Do you use a macro keyboard for shortcuts?

No. I think that macro functionality is useful, but I don't do it via the physical keyboard.

My general take is that chording (pressing some combination of keys simultaneously) that lets one keep one hands on the home row is faster than pressing one key. So, like, instead of having separate capital and lowercase letter keys, it's preferable to have "shift" and just one key.

I think that the main arguments for dedicated keys that one lifts one hands for would be for important but relatively-infrequently-used keys that people don't use enough to remember chorded combinations for -- you can just throw the label on the button as a quick reference. Like, we don't usually have Windows-Alt-7 on a keyboard power on a laptop, but instead have a dedicated power button.

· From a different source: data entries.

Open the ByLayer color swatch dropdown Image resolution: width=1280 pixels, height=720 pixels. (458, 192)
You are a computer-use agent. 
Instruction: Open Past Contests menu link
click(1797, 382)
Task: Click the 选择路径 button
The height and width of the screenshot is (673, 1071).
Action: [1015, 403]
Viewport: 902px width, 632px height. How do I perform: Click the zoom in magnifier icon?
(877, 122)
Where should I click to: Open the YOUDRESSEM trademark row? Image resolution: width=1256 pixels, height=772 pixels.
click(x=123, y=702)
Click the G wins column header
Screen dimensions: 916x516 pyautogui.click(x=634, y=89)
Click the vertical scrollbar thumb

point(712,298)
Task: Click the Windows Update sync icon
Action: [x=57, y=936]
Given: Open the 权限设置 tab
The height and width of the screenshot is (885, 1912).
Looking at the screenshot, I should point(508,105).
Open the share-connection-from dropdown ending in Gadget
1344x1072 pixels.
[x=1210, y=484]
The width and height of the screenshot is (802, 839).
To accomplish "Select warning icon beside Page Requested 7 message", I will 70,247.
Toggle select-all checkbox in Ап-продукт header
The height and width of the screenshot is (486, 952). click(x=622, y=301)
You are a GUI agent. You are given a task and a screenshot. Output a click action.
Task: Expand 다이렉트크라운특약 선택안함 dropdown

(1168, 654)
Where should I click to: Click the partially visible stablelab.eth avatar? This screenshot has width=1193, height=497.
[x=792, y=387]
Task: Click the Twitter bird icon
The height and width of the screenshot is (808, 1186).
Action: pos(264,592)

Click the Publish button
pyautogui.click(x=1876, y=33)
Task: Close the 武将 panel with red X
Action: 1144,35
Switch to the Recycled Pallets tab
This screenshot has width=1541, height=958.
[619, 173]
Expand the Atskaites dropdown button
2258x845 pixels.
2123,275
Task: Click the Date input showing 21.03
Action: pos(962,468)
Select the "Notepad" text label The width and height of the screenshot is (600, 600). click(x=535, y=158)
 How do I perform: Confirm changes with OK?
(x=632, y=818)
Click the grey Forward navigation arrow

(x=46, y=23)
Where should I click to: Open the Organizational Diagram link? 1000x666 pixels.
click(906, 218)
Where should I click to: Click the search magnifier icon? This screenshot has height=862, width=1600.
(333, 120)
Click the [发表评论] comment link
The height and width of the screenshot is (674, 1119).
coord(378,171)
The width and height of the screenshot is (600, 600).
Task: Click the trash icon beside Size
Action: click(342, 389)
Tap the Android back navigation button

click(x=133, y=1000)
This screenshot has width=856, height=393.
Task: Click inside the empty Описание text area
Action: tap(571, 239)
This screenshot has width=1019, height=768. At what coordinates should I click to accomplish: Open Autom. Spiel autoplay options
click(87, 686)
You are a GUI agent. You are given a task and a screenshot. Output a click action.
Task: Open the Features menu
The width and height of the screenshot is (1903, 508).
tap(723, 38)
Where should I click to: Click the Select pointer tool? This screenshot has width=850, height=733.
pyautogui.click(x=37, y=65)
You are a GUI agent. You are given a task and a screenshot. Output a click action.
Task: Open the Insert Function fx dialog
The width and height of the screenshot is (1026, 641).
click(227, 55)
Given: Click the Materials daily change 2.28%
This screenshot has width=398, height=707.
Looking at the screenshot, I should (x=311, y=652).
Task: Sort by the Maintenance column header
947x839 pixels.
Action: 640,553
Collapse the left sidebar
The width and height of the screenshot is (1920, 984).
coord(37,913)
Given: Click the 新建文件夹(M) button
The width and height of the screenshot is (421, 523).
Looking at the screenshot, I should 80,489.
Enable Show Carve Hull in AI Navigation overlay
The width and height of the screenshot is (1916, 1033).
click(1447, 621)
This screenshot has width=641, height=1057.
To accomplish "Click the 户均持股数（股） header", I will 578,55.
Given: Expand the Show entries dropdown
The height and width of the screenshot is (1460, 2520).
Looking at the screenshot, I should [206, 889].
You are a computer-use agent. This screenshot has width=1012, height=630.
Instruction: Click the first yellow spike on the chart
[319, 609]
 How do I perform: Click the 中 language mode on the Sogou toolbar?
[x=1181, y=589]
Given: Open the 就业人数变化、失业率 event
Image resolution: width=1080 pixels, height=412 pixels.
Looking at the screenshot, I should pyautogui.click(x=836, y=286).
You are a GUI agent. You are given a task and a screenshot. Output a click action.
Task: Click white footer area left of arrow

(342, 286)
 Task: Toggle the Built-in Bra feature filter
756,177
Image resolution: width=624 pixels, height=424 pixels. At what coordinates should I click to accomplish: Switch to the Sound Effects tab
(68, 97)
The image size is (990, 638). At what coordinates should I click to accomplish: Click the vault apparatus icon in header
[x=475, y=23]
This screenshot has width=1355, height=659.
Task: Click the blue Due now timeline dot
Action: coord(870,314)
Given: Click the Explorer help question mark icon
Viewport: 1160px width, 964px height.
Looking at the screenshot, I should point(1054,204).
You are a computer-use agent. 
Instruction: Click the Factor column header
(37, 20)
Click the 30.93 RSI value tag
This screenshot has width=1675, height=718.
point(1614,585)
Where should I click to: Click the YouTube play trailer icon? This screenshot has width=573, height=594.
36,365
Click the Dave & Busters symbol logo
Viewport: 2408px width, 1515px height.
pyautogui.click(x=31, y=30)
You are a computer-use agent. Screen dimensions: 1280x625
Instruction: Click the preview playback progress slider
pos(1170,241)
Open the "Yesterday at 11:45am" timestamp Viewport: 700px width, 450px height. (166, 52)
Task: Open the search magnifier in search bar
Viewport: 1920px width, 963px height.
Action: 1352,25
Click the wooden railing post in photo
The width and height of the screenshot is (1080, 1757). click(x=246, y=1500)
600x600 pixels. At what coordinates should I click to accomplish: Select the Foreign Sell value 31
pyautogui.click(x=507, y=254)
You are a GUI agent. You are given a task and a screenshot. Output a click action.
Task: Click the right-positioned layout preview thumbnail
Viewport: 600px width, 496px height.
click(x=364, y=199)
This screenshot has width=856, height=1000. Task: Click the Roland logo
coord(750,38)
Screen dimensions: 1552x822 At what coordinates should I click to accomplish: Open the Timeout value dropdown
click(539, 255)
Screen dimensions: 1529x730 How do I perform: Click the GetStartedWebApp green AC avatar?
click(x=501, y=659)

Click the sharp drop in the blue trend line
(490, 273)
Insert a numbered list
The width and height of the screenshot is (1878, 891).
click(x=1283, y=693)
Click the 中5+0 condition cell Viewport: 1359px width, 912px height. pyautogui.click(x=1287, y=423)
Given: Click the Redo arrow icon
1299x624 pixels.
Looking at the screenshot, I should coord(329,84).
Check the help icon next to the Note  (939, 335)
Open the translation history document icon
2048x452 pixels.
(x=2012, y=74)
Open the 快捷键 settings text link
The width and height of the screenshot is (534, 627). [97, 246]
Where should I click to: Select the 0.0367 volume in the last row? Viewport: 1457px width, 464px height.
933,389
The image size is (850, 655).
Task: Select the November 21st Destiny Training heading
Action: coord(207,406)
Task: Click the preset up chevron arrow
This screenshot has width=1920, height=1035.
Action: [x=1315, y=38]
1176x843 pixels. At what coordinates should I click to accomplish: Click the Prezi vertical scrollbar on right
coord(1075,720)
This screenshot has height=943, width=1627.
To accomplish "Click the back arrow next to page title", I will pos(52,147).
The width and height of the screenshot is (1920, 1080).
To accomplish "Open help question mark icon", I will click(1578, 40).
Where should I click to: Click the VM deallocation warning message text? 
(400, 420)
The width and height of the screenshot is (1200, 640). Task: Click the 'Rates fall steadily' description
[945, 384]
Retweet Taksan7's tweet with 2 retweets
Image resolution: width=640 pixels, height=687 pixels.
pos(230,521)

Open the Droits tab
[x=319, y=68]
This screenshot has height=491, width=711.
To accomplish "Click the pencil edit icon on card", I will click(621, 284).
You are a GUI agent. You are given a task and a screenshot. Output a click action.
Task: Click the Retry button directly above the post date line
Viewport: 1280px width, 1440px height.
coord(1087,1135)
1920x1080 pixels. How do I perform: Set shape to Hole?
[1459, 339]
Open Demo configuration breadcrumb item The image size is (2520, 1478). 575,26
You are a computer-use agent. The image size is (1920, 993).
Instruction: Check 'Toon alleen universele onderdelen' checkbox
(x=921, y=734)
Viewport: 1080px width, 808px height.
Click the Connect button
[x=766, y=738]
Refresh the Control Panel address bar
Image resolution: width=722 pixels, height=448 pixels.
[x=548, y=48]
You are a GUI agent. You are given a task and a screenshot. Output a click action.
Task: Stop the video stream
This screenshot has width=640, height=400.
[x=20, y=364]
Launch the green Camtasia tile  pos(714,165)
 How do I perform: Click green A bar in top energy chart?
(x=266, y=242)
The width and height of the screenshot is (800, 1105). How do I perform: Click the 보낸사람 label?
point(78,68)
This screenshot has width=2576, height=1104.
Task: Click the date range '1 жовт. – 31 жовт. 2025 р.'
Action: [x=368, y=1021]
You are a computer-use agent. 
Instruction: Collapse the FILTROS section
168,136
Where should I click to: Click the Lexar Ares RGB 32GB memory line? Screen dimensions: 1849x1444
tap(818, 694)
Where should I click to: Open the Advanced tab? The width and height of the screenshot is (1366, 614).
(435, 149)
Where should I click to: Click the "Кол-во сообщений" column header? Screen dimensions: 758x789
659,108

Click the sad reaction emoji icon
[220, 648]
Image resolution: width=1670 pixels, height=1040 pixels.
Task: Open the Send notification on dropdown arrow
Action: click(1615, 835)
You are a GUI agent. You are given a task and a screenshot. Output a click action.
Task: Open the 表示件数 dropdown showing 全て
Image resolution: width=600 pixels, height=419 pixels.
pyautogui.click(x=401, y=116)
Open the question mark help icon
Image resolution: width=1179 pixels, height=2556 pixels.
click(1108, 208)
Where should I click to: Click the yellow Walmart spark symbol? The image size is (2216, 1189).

Maybe there's a use to have keyboard-level-programmed macros with chording, as some keyboards can do...but to me, the use case seems pretty niche. If you're using multiple software environments (e.g. BIOS, Windows, Linux terminal, whatever) and want the same functionality in all of them (e.g. a way to type your name), that might make some sense. Or maybe if you're permitted to take a keyboard with you, but are required to use a computer that you can't configure at the software level, that'd provide configurability at a level that you have control over.

In general, though, I'm happier with configuring stuff like that on the computer's software; I don't hit those two use cases, myself.